### [PROVIDED PASSAGE]
/---

Jyoti Prashad Singh Deo Bahadur v. Bharat Shah Babu And Others

(High Court Of Judicature At Patna)

| 05-11-1935

Agarwala, J.In the record of rights finally published in 1923 village Shampur was recorded as the rent-free debatter property of the defendant idols Damodarjiu and Shamsunderjiu and the other defendants were recorded as she-baits. In the present suit the plaintiff-appellant sued for a declaration that the village is a rent paying mauza within his zamindari, that it is not debatter property and that the defendants are ordinary tenure-holders and are liable to pay rent at Rs. 26 a year. The first Court decreed the plaintiffs suit. On appeal the lower appellate Court reversed this decision, holding that the village was rent-free debatter property. This decision is challenged in second appeal by the plaintiff appellant, and by reference to the Badshahee Grants Regulation 37 of 1793, and the non-Badshahee Grants Regulation 19 of 1793, and the other Regulations intended for the purpose of ascertaining and registering rent-free grants, it is argued that village Shampur has not been shown to have been a rent-free grant before the time of the decennial settlement as alleged by the defendants. It may be mentioned that the defendants were unable to produce the grant by which they say their ancestors acquired the mauza in dispute because it has been lost. The Court of appeal below has referred to the documentary evidence adduced by the plaintiff, but has been unable to draw from it the inference which the plaintiff seeks to place upon that evidence. With regard to the documentary evidence of the defendants, the Court of appeal below has come to the conclusion that that evidence proves that the property was rent-free property granted to the ancestors of the defendants. That evidence consists, first, of an extract from a general register of records showing that in 1873 the plaintiffs predecessor in title sued the defendants for recovery of cess: a receipt for cess was also produced. The lower Court has inferred, from the fact that only cess was claimed, that the predecessor of the plaintiff did not assert the right to recover rent from the defendants. It appears, however, that the name of the mauza in dispute in the present litigation is not entered in the papers on which the Court of appeal below relies and there is nothing on the record to connect those papers with mauza Shampur. The documents referred to were documents put in by the defendants, and it was, therefore, the duty of the defendants to show the connexion between those documents and the property in dispute.

\---

### [TO-DO LIST]
**A.** From the judgment on village Shampur, list each declaration the plaintiff-appellant sued for.
**B.** State whether each statement agrees with the judgment on village Shampur, quoting the words that decide it: (i) The first Court dismissed the plaintiff's suit. (ii) The defendants could not produce the grant because it had been lost. (iii) The record of rights was finally published in 1873.
**C.** Write the passage that would come next in the judgment on village Shampur, picking up after its final sentence.
The data after this point are not needed.

### [SUPPLIED MATERIAL]

/---

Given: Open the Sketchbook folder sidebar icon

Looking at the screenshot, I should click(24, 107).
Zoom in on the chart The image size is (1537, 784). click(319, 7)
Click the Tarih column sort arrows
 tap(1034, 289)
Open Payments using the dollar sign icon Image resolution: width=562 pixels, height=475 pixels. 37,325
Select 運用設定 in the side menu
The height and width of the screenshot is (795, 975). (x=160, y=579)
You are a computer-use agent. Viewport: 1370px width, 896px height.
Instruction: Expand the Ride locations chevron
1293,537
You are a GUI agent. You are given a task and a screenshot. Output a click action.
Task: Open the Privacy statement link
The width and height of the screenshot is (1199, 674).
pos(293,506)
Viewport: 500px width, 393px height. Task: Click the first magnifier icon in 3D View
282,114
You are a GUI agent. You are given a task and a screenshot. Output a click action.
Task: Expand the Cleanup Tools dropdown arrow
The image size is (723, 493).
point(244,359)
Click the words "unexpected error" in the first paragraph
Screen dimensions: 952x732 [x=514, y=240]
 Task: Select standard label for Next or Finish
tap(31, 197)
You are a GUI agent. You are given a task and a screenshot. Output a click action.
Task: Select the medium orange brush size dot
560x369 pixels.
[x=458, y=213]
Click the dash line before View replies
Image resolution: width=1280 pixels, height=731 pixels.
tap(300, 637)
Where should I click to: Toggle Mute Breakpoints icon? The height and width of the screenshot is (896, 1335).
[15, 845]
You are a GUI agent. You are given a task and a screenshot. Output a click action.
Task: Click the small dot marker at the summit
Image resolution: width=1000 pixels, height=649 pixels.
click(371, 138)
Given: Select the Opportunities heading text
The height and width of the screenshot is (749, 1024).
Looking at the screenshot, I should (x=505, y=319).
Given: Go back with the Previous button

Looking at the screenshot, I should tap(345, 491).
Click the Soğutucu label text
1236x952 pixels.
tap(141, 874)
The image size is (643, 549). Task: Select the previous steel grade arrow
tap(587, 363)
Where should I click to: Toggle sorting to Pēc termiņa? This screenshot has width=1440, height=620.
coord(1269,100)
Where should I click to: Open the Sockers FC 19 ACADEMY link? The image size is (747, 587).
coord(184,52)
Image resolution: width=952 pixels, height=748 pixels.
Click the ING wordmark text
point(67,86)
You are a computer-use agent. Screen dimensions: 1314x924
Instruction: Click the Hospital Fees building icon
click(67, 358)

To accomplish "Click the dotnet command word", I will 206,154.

\---

### [TASK ANSWERS]
**A.**
1. That the village is a rent paying mauza within his zamindari.
2. That it is not debatter property.
3. That the defendants are ordinary tenure-holders and are liable to pay rent at Rs. 26 a year.

**B.**
(i) No: "The first Court decreed the plaintiffs suit."
(ii) Yes: "the defendants were unable to produce the grant by which they say their ancestors acquired the mauza in dispute because it has been lost."
(iii) No: "In the record of rights finally published in 1923 village Shampur was recorded as the rent-free debatter property"

**C.**
2. The next items of evidence on which the Court of appeal below relied were two pattas and a kabuliat. The pattas were executed by the predecessor in interest of the defendants and the kabuliat by a tenant to whom a certain right was granted by the defendants. In these documents the mauza is referred to as defendants lakheraj debatter. The learned Advocate for the appellant contends that this description of the defendants in documents to which the plaintiff was not a party is not admissible against him. For the respondents, on the other hand, it is contended that the statements in the patta and kabuliat are admissible u/s 13, Evidence Act, Clause (b). The relevant portion of Section 13 is as follows:

Where the question is as to the existence of any right or custom, the following facts are relevant: (b) particular instances in which the right or custom was claimed, recognized or exercised, or in which its exercise was disputed, asserted or departed from.

3. In the present case the question is whether these statements in the pattas and kabuliat were instances in which the right was claimed or instances in which the exercise of the right was asserted. A similar contention was raised before a Bench of three Judges of the Calcutta High Court in Brojendra Kishore Roy Chaudhuri v. Mohim Chandra Bhattacharji 1927 Cal 1. In that case the plaintiff sued for assessment of fair rent on the land in suit in which he alleged that the defendants had a right of occupancy only. The defendants pleaded that the land was held rent-free and produced in evidence a kabala executed many years previously by which one of their predecessors purported to sell the plaint lands with other lands alleging that they were nishkar brahmattar and that his father was in possession of them in nishkar right. A question arose whether the statement in the kabala was admissible either under Clause (a) or (b) of Section 13. In considering the meaning of the word "claimed" in Clause (a) Cuming, J., one of the two Judges who first heard the case and whose decision was approved by three Judges before whom the case eventually came, held that the word "claim" in the section indicates that the right is asserted to the knowledge and in the presence of the person whose right will be derogated by the establishment of the claim. His Lordship went on to observe:

The mere assertion of the right in a document, to which the person against whom the right is asserted is not a party and of which he knows nothing is not to claim the right.

4. With regard to the second part of para. (b) of Section 13, in considering the meaning of the words, "particular instances in which the exercise of the right was asserted," his Lordship observed:

The mere statement in the deed of sale that the vendor had a nishkar right cannot be said to be an instance when the exercise of the right was asserted. It is difficult for me to conceive how a nishkar transaction right can be exercised except perhaps by the refusal to pay rent.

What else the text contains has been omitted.